A simple link-up between Megan Thee Stallion and Beyoncé at a New Year’s Eve party this past winter was exciting enough to get my iMessages percolating with screenshots of their photo booth pictures together. To expect a collaboration from the two women, Houston’s brightest prospect and its OG lodestar, would have verged on arrogance. After all, fans have spent years begging for her to record a duet with her own sister. And so her remix of Megan’s “Savage”—not just a 16-bar verse tacked on at the end, but a full re-imagination of the hit song, with new raps from Megan too—is an unexpected treat.

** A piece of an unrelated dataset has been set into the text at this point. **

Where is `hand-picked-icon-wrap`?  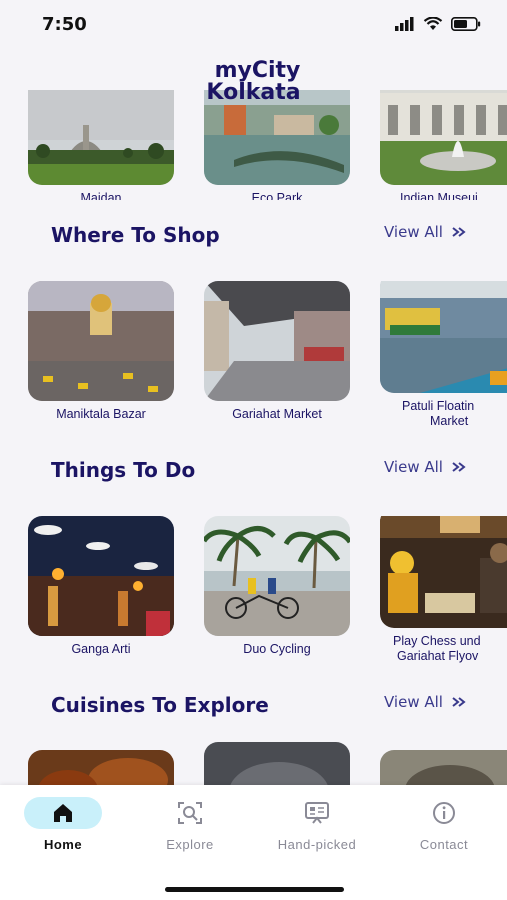
hand-picked-icon-wrap is located at coordinates (317, 813).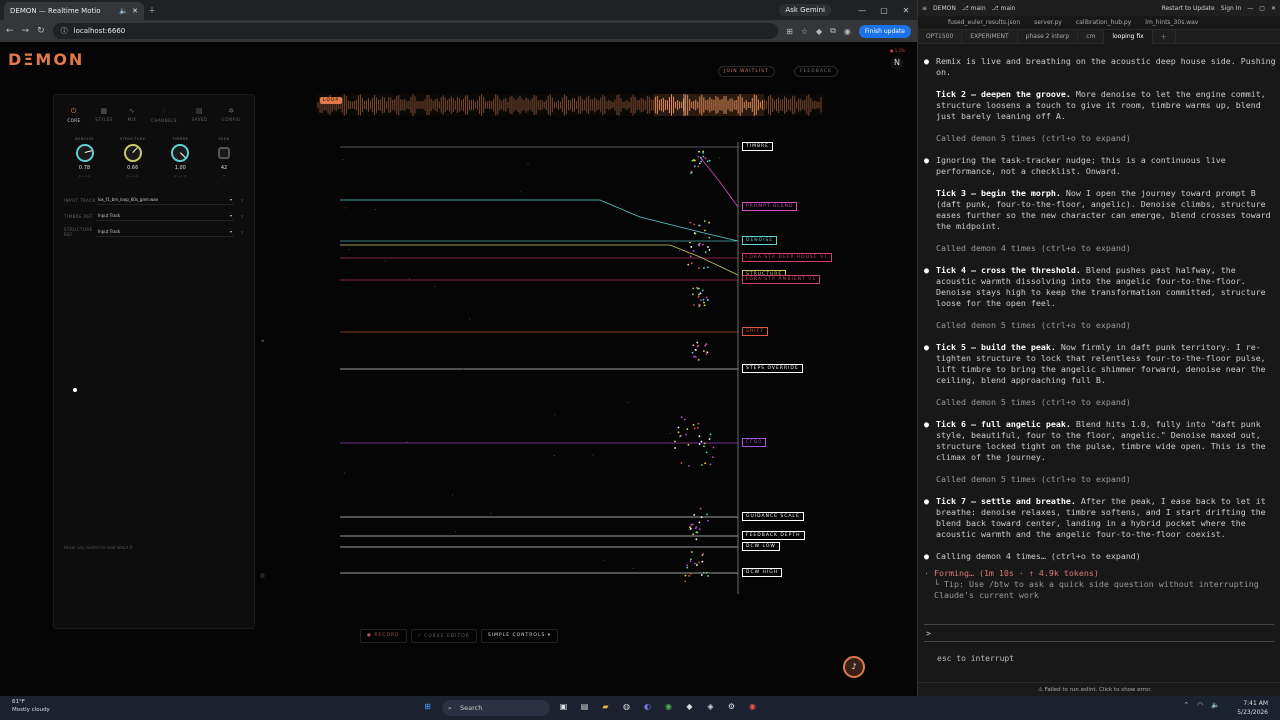  What do you see at coordinates (770, 206) in the screenshot?
I see `lane-label-prompt-blend: PROMPT BLEND` at bounding box center [770, 206].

Beyoncé has often been at her freest and most experimental on these kinds of one-offs, where the stakes are presumably lower than they are on her album-as-event opuses. She joked about her elevator scandal on a remix of “***Flawless”; she out-rapped both Jay Z and Future on DJ Khaled’s “Top Off”; she even flexed some Spanish on a remix of J Balvin’s “Mi Gente,” to raise money for victims of Hurricane Harvey. The whimsy she brings to those non-album drops is all over the “Savage” remix, also a charity release. (Proceeds will support Covid-19 relief in Houston, via the Methodist organization Bread of Life Inc.) The song retains the simple piano beat and staccato hook that propelled it to viral status, but Beyoncé upgrades the original from a good song to a multi-dimensional one.
Few artists ever sound like they’re having a better time than Beyoncé does when she raps. In her second verse, she references the late night stripper Instagram phenomenon Demon Time, the pornographic subscription service Onlyfans, and the social media network du jour TikTok, as if to tease fans who are still stuck on the existence of her secret Snapchat account. As ever, her effortless delivery is half of the appeal. Even when her lyrics should draw a cringe—“Please don’t get me hyped, write my name in ice/Can’t argue with these lazy bitches, I just raise my price,” she goes at one point—she’s having enough fun to make it work. It may be in uncharacteristic poor taste to brag about her wealth (“I mopped the floor, now watch me sweep up these Ms”) in a moment when much of the country is facing income insecurity, but, uh, I guess it’s for a good cause? In addition to the obvious merit of charity, the song’s existence is a delightfully welcome gift—so say all my texts.